For positive real numbers $a,b,c$ prove that $2+\frac{a^6+b^6+c^6}{3}\ge ab+ac+bc$
I think the $A.M-G.M$ inequality needs to be used here. Pretty sure we have to use the fact that
$\frac{a^6+b^6+c^6}{3}\ge a^2b^2c^2$
and that
$\frac{x^2+y^2}{2}\ge xy$
But I'm not sure in what way to use it exactly, I can't seem to get the sum of two squares in any way, so any help is appreciated.

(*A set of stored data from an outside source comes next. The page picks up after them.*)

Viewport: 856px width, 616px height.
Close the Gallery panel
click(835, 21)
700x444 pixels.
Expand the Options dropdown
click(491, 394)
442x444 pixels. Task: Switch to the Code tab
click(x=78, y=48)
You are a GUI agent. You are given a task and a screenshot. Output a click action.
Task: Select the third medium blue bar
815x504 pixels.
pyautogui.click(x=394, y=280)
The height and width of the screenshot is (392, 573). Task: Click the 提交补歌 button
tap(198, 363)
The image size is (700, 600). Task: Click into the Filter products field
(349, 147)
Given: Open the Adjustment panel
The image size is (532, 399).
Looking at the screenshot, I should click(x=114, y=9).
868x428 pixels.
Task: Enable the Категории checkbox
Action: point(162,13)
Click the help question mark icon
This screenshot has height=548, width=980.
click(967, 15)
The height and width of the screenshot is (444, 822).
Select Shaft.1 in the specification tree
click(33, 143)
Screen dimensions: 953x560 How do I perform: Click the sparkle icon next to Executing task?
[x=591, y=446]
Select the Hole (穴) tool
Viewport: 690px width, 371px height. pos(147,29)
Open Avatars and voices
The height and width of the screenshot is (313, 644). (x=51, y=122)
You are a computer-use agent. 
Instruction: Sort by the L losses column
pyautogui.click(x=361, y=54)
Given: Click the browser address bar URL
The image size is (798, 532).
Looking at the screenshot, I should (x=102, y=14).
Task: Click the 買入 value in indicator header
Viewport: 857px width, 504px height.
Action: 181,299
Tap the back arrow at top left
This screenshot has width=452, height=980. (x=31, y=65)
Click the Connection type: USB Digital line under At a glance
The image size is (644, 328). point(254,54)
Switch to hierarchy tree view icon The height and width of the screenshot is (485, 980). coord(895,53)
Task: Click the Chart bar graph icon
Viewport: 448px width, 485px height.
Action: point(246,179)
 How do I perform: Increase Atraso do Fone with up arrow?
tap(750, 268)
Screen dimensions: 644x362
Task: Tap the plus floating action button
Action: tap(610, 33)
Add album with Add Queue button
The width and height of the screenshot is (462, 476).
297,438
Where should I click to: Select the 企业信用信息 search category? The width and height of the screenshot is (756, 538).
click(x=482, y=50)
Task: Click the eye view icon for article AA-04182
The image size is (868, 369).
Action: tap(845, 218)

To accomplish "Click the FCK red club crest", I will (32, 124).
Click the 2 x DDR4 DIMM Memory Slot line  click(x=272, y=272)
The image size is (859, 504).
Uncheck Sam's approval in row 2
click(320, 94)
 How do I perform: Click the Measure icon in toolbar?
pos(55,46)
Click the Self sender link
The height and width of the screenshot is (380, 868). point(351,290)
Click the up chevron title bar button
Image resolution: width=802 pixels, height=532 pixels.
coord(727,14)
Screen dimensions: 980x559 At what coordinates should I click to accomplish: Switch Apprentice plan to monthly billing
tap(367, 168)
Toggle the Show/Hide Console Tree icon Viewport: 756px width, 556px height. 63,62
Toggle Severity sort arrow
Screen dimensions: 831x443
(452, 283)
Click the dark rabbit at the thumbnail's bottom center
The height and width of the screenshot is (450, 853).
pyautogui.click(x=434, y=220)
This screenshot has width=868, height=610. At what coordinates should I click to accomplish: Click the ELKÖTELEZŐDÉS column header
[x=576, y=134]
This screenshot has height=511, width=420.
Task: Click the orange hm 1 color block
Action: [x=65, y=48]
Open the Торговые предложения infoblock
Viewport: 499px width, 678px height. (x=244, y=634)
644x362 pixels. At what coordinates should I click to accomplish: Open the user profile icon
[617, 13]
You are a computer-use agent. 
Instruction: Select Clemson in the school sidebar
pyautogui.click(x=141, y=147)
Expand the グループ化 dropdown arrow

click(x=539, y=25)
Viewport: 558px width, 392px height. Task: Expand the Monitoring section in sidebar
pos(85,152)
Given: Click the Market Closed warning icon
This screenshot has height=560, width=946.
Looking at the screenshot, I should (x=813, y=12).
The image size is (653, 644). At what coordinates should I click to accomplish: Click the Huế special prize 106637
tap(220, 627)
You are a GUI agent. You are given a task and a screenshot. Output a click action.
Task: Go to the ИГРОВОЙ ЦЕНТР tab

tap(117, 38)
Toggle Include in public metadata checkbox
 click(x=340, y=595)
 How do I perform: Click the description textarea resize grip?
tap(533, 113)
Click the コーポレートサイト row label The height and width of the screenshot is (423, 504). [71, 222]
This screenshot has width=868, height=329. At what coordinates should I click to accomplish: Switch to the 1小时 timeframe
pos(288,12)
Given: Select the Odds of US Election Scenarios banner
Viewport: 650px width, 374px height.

$2+\frac{a^6+b^6+c^6}{3}\ge ab+ac+bc$
$12+2a^6+2b^6+2c^6\ge 6ab+6ac+6bc$
We can write this as
$a^6+b^6+1+1+1+1+a^6+c^6+1+1+1+1+b^6+c^6+1+1+1+1\ge 6ab+6ac+6bc$
We also know that, from the $A.M-G.M$ inequality
$a^6+b^6+1+1+1+1\ge6\sqrt[6]{a^6b^6}=6ab$
$a^6+c^6+1+1+1+1\ge6\sqrt[6]{a^6c^6}=6ac$
$b^6+c^6+1+1+1+1\ge6\sqrt[6]{b^6c^6}=6bc$
Summing the three inequalities above we get
$a^6+b^6+1+1+1+1+a^6+c^6+1+1+1+1+b^6+c^6+1+1+1+1\ge 6ab+6ac+6bc$
$=12+2a^6+2b^6+2c^6\ge 6ab+6ac+6bc$
$=2+\frac{a^6+b^6+c^6}{3}\ge ab+ac+bc$
So we've proved the original inequality.